Ever since that meeting with my spiritual director, I have come to appreciate the gift of stop signs. Sometimes we just need to stop, and remember that what purity is all about is living our lives with integrity – not just in terms of an annual checklist where we more or less measure up, but as a reflection of the vibrant experience of our lives every day, every minute, every second. It’s not about steering our lives in vague agreement with some general moral outlines, or just “being ourselves.” Sometimes, we’re jerks, and being ourselves is no metziah. Purity is about not squandering each and every moment of the precious and limited time that Hashem has granted us to finally become truly human, a mensch, and instead striving for the highest levels of moral and spiritual awareness that we can reach.

But it seems so hard. Remember the old trick, “Don’t think of a pink elephant?” Teachers used to use it to show the power of suggestion. Here’s an adult version: Don’t think of your property taxes. Don’t think of your mortgage. Don’t think of the $60k in college costs you need to pay for each of the next four years. Don’t think of the adult children that are about to move back in with you. Don’t think of all the lay-offs at your work place.

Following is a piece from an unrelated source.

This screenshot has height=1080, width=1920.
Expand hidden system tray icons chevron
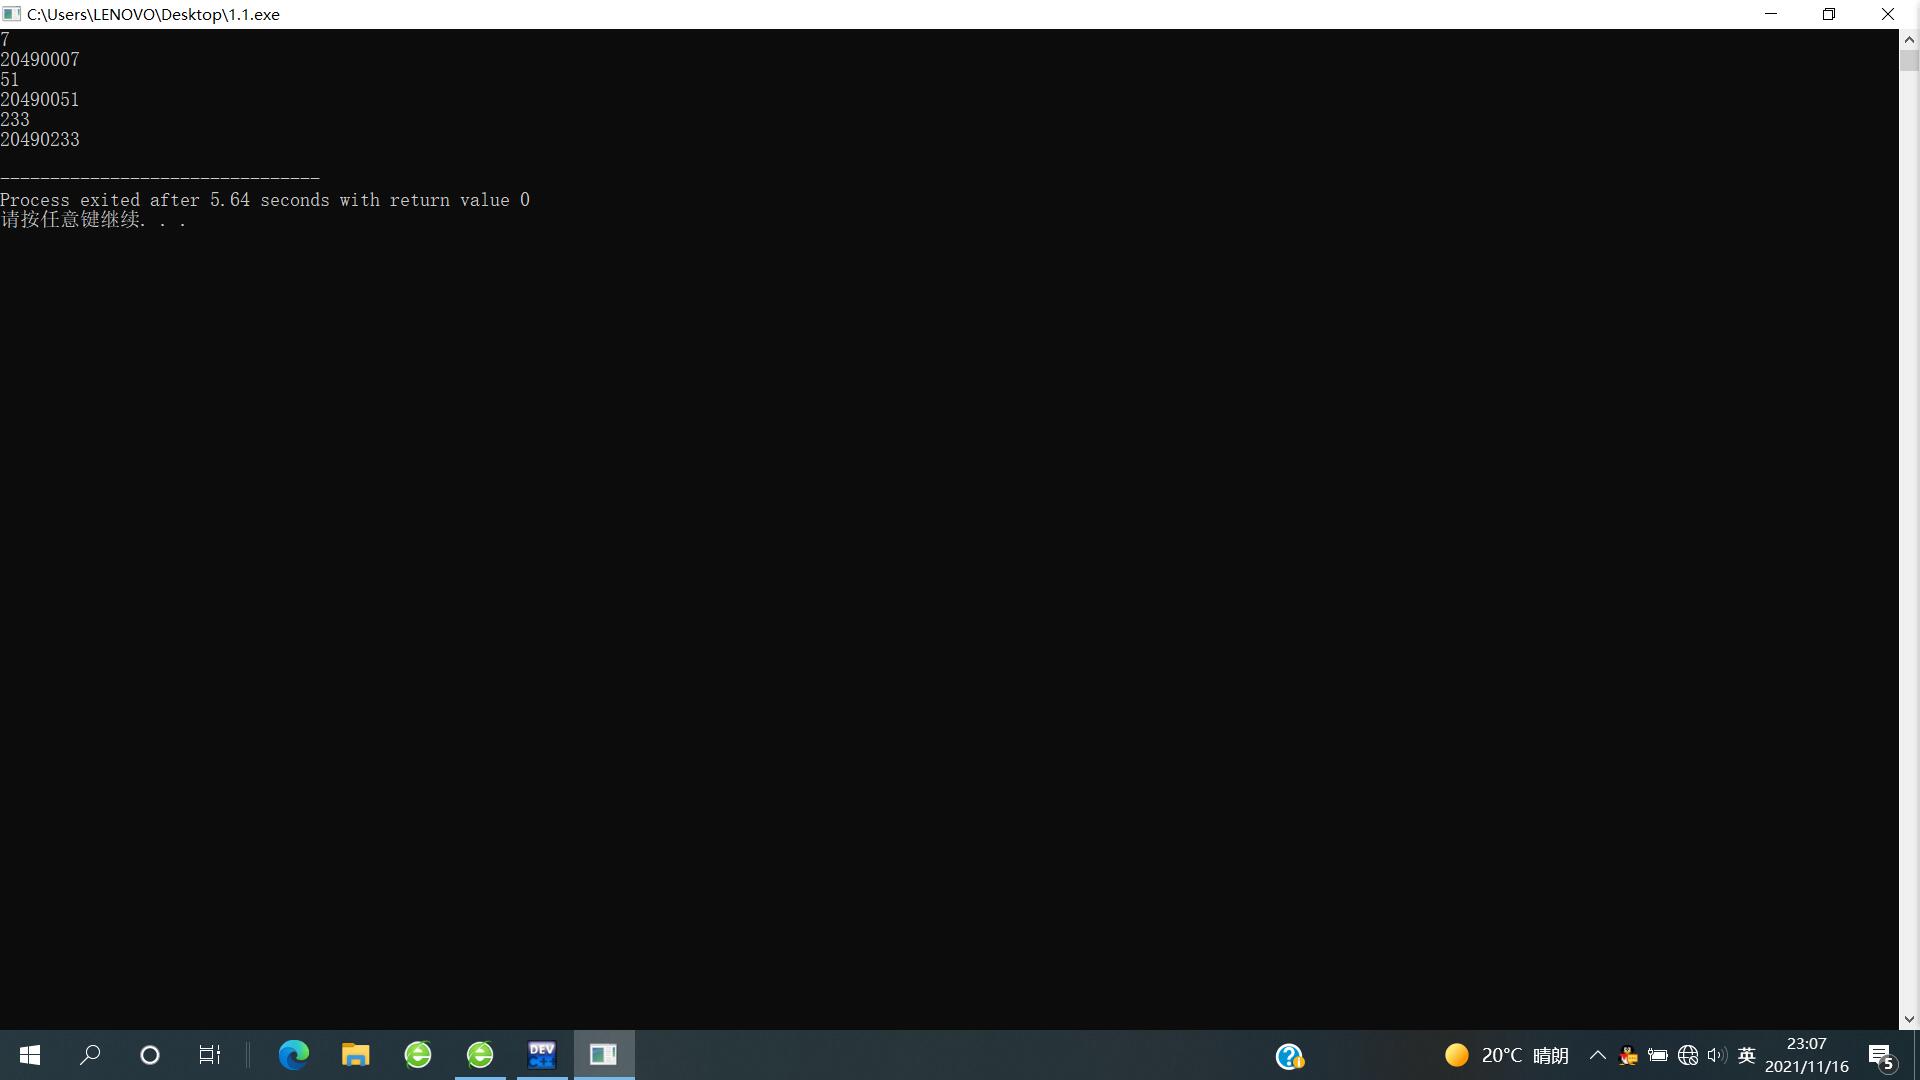1597,1056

Right now, I’m the one that’s polluting your mind with anxiety. You’ll be happy to know that I’m going to stop. But what are you going to do with the voice that you carry around inside you, the voice that forces you to think about these things endlessly – as if things will get worse if you don’t obsess about them, and better if you do – neither of which is true. We need to be freed from this compulsive internal monologue. And the way to do it is to focus on the purity within us. What we need to remember is found in the talmudic prayer we say every day when we rise: Kel-kai, neshama shenatata bi t’horah hi. “My G-d, the soul that you have given me is pure.” (Berachot 60b). When our consciousness is filled with the awareness that the soul we have been given, however briefly, is endlessly pure, the joy fills us so much that there is no room for road rage, or any other trivial, mundane concerns. My wife Ruth-Ann describes it as the joyous feeling you have when you get to cuddle and bounce someone else’s baby.

Judaism is a religion of great physicality. That’s why, for instance, you can’t have a virtual minyan. You can be linked in to a real minyan, but at the end of the day there need to be 10 real people standing in the same place. In Judaism, we are intimately linked to our body, and it is rarely considered a great goal to become bodiless. But be that as it may, it behooves us to be constantly aware: we are notonly our bodies.

Seeking purity is a way of grappling with the fact that, as commentator Jay Michaelson points out, “the body does not cater to our desires. It decays, it becomes dirty … it sometimes breaks.” And, I would add, sooner or later it stops working altogether. There is, however, something within us that does not decay, does not become dirty, does not break, and never stops, ever. We should get to know that part of ourselves intimately, as intimately as we know our bodies.